### Task details
The whole answer is the data below, retyped exactly.

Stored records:
◇ ◇ ◇

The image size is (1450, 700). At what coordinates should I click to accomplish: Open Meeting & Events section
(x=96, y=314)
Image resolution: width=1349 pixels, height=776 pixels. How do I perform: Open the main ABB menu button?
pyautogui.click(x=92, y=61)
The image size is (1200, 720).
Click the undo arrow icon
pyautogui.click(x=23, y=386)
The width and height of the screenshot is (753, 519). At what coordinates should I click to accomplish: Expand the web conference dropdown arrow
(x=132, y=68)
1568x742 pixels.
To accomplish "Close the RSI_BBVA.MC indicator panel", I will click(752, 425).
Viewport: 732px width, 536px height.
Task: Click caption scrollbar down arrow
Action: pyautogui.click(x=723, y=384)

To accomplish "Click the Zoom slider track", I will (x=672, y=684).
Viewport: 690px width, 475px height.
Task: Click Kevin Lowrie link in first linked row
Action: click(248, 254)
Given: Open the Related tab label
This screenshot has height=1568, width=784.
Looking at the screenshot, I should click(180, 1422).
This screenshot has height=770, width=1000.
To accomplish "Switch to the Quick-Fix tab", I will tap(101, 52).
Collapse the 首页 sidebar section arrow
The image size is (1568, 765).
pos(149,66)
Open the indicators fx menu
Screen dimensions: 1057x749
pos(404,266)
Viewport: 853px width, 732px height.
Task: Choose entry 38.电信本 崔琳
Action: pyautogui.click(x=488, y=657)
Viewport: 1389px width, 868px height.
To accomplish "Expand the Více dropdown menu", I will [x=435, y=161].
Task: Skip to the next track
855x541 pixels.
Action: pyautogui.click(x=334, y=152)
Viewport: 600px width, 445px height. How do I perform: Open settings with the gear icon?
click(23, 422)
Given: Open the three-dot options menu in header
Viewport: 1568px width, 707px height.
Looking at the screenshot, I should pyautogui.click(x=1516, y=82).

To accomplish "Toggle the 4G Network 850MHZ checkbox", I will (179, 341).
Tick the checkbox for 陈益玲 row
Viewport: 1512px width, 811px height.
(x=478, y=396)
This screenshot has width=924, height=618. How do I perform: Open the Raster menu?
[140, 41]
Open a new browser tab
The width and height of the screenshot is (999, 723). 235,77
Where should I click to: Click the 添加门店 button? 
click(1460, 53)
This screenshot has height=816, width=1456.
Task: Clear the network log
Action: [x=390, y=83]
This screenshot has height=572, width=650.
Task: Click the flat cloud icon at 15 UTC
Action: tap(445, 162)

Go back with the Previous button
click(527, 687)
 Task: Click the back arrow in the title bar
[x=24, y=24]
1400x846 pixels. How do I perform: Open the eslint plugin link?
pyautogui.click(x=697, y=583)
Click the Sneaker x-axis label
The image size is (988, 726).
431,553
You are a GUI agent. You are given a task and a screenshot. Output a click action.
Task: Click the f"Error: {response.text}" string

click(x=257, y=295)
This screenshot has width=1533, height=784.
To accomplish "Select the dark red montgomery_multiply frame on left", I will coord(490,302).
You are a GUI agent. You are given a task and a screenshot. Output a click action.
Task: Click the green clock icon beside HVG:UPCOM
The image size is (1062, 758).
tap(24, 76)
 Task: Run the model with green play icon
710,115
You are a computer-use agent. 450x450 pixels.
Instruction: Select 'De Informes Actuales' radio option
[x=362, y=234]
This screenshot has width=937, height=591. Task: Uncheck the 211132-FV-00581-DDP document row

◇ ◇ ◇

### Reply to the exercise
The image size is (1450, 700). At what coordinates should I click to accomplish: Open Meeting & Events section
(x=96, y=314)
Image resolution: width=1349 pixels, height=776 pixels. How do I perform: Open the main ABB menu button?
pyautogui.click(x=92, y=61)
The image size is (1200, 720).
Click the undo arrow icon
pyautogui.click(x=23, y=386)
The width and height of the screenshot is (753, 519). At what coordinates should I click to accomplish: Expand the web conference dropdown arrow
(x=132, y=68)
1568x742 pixels.
To accomplish "Close the RSI_BBVA.MC indicator panel", I will click(752, 425).
Viewport: 732px width, 536px height.
Task: Click caption scrollbar down arrow
Action: pyautogui.click(x=723, y=384)

To accomplish "Click the Zoom slider track", I will (x=672, y=684).
Viewport: 690px width, 475px height.
Task: Click Kevin Lowrie link in first linked row
Action: click(248, 254)
Given: Open the Related tab label
This screenshot has height=1568, width=784.
Looking at the screenshot, I should click(180, 1422).
This screenshot has height=770, width=1000.
To accomplish "Switch to the Quick-Fix tab", I will tap(101, 52).
Collapse the 首页 sidebar section arrow
The image size is (1568, 765).
pos(149,66)
Open the indicators fx menu
Screen dimensions: 1057x749
pos(404,266)
Viewport: 853px width, 732px height.
Task: Choose entry 38.电信本 崔琳
Action: pyautogui.click(x=488, y=657)
Viewport: 1389px width, 868px height.
To accomplish "Expand the Více dropdown menu", I will [x=435, y=161].
Task: Skip to the next track
855x541 pixels.
Action: pyautogui.click(x=334, y=152)
Viewport: 600px width, 445px height. How do I perform: Open settings with the gear icon?
click(23, 422)
Given: Open the three-dot options menu in header
Viewport: 1568px width, 707px height.
Looking at the screenshot, I should pyautogui.click(x=1516, y=82).

To accomplish "Toggle the 4G Network 850MHZ checkbox", I will (179, 341).
Tick the checkbox for 陈益玲 row
Viewport: 1512px width, 811px height.
(x=478, y=396)
This screenshot has width=924, height=618. How do I perform: Open the Raster menu?
[140, 41]
Open a new browser tab
The width and height of the screenshot is (999, 723). 235,77
Where should I click to: Click the 添加门店 button? 
click(1460, 53)
This screenshot has height=816, width=1456.
Task: Clear the network log
Action: [x=390, y=83]
This screenshot has height=572, width=650.
Task: Click the flat cloud icon at 15 UTC
Action: tap(445, 162)

Go back with the Previous button
click(527, 687)
 Task: Click the back arrow in the title bar
[x=24, y=24]
1400x846 pixels. How do I perform: Open the eslint plugin link?
pyautogui.click(x=697, y=583)
Click the Sneaker x-axis label
The image size is (988, 726).
431,553
You are a GUI agent. You are given a task and a screenshot. Output a click action.
Task: Click the f"Error: {response.text}" string

click(x=257, y=295)
This screenshot has width=1533, height=784.
To accomplish "Select the dark red montgomery_multiply frame on left", I will coord(490,302).
You are a GUI agent. You are given a task and a screenshot. Output a click action.
Task: Click the green clock icon beside HVG:UPCOM
The image size is (1062, 758).
tap(24, 76)
 Task: Run the model with green play icon
710,115
You are a computer-use agent. 450x450 pixels.
Instruction: Select 'De Informes Actuales' radio option
[x=362, y=234]
This screenshot has width=937, height=591. Task: Uncheck the 211132-FV-00581-DDP document row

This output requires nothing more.